--- Work to complete ---
Could you set down the records below exactly as they are, with no pictures?

--- Input ---

◆ ◆ ◆ ◆

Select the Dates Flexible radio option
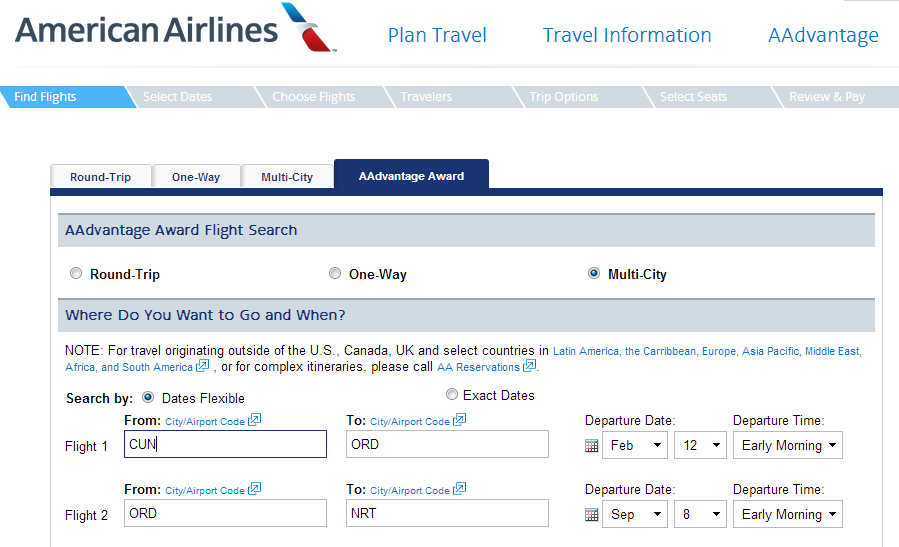pos(148,397)
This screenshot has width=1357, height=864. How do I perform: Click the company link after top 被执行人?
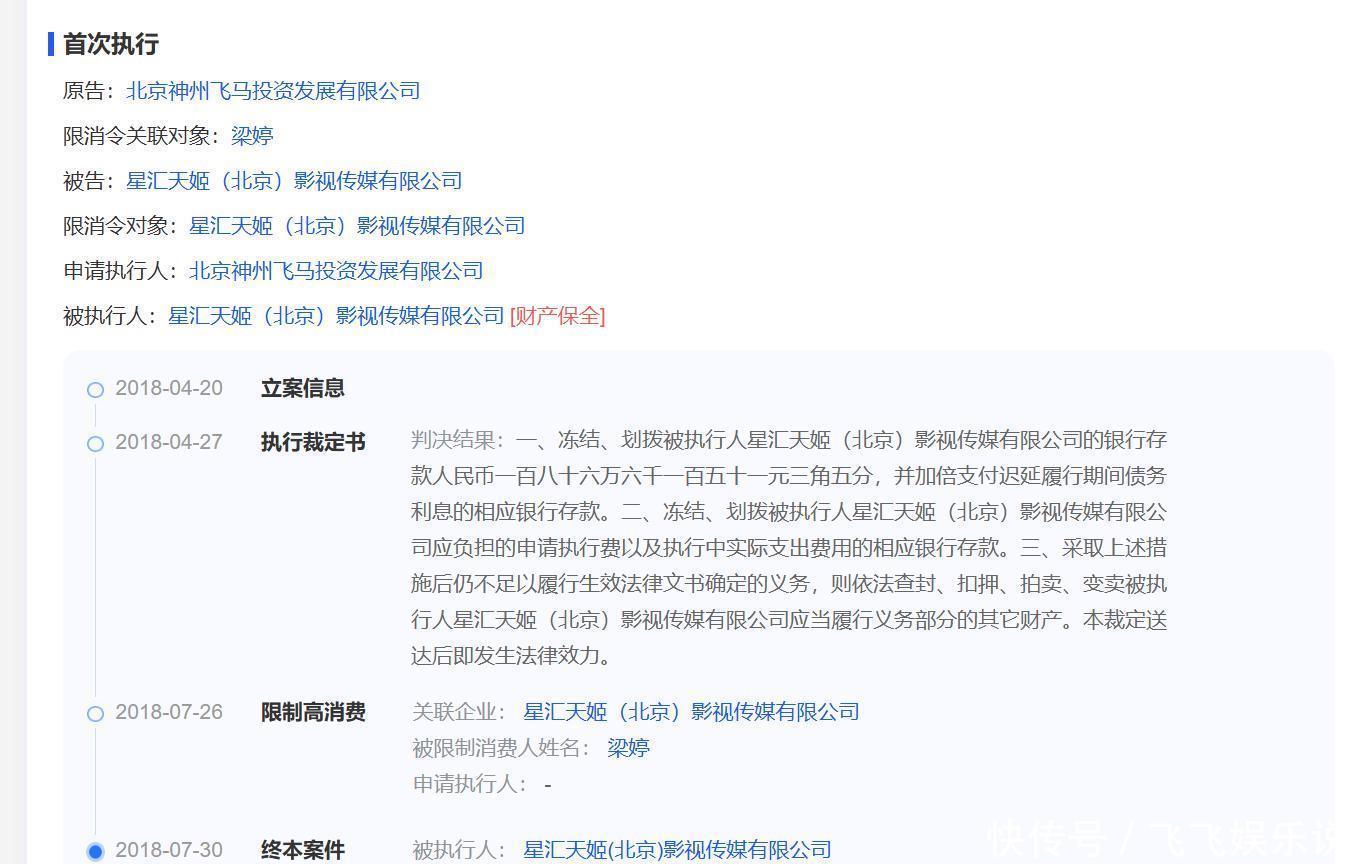pyautogui.click(x=336, y=316)
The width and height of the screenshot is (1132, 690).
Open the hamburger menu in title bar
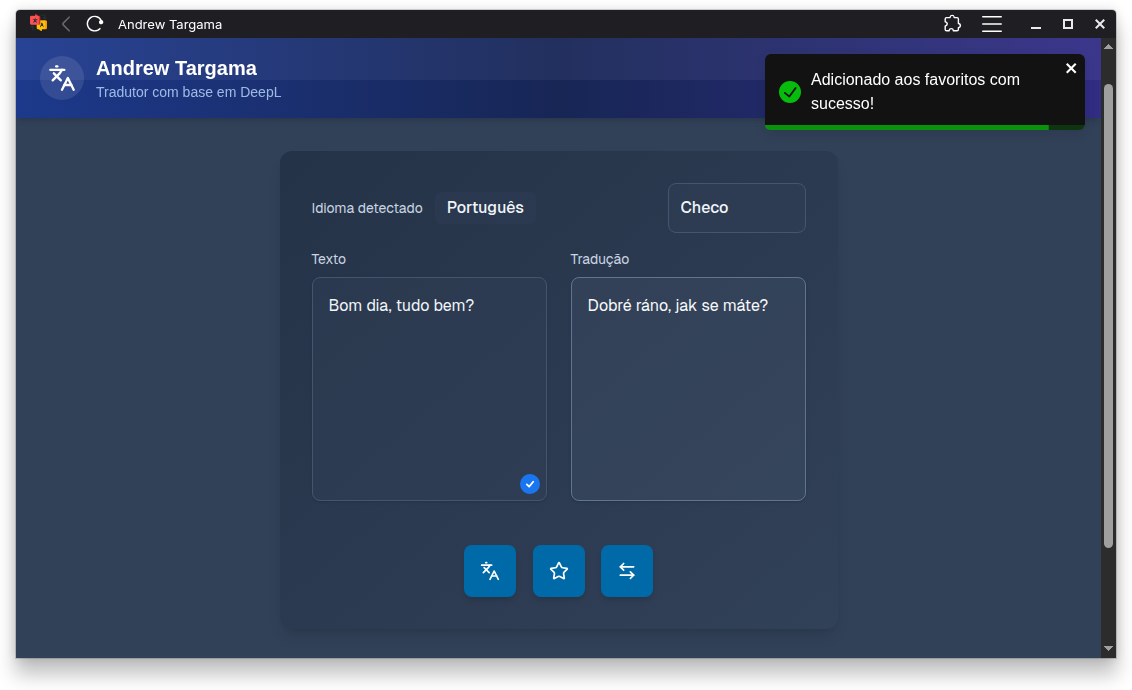[992, 24]
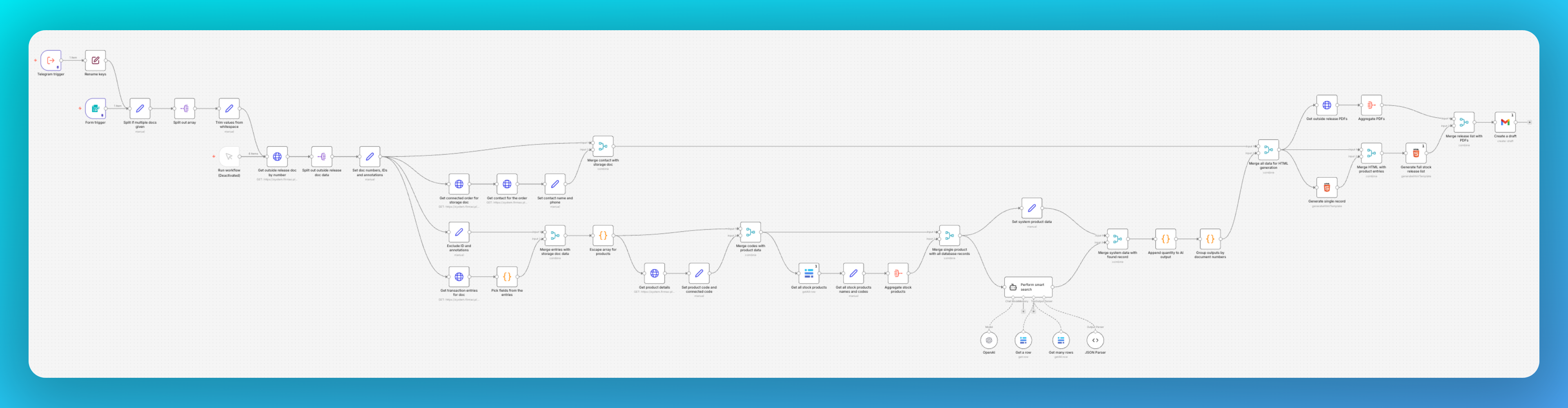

◆ ◆ ◆ ◆

--- Your response ---
Select the Dates Flexible radio option
pos(148,397)
This screenshot has width=1357, height=864. How do I perform: Click the company link after top 被执行人?
pyautogui.click(x=336, y=316)
The width and height of the screenshot is (1132, 690).
Open the hamburger menu in title bar
[992, 24]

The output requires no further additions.